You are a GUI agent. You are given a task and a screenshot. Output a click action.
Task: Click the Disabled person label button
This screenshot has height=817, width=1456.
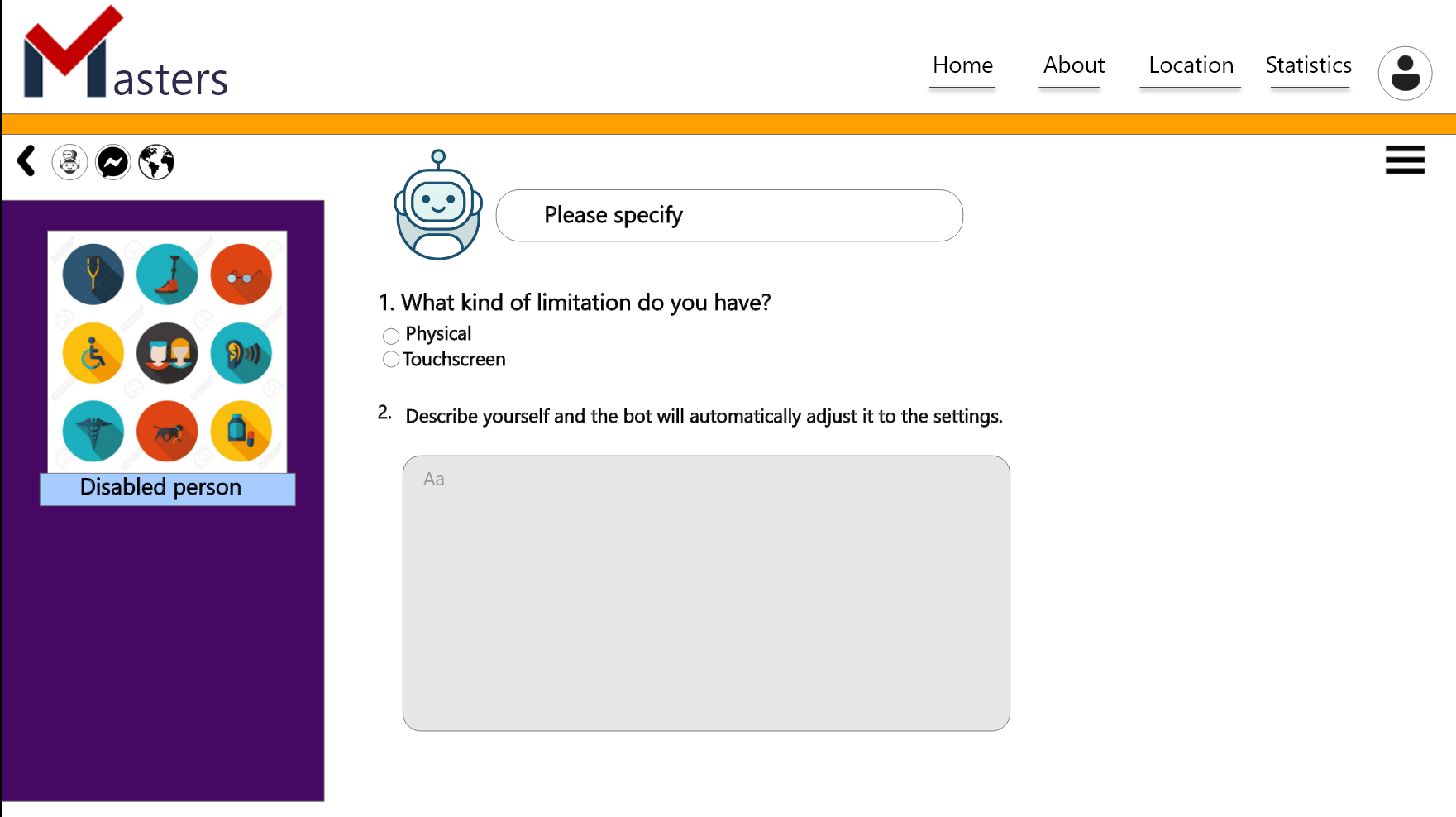pos(167,488)
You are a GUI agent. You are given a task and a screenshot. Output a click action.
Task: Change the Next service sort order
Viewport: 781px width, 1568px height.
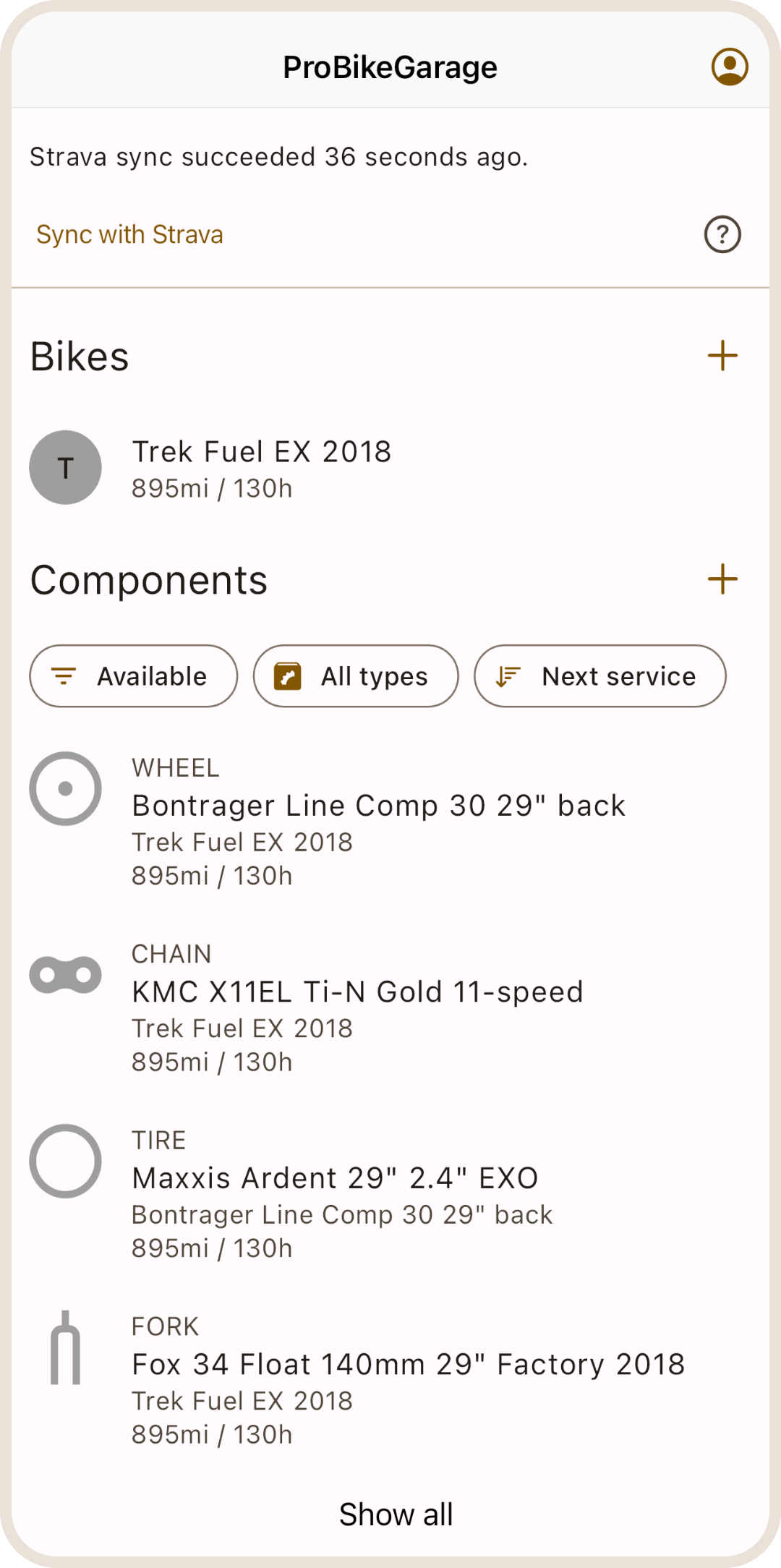tap(599, 676)
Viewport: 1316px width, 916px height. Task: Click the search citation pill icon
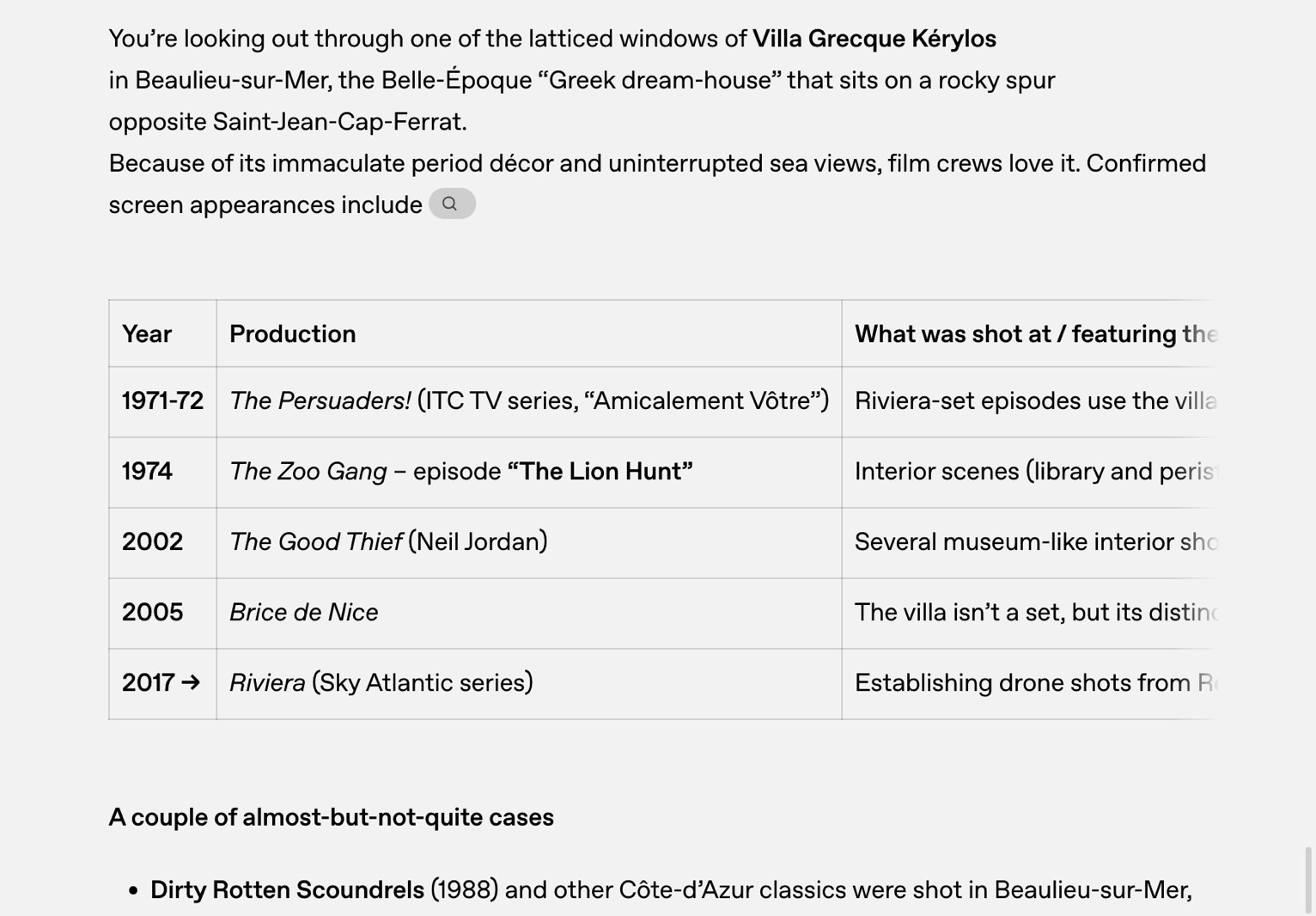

-------

* Exercise instructions
Print the entire listing above verbatim, omitting the pictures.

* Output of the exercise
You are a GUI agent. You are given a task and a screenshot. Output a click action.
Task: Click the Disabled person label button
This screenshot has height=817, width=1456.
pos(167,488)
You are a GUI agent. You are given a task and a screenshot. Output a click action.
Task: Change the Next service sort order
Viewport: 781px width, 1568px height.
tap(599, 676)
Viewport: 1316px width, 916px height. Task: Click the search citation pill icon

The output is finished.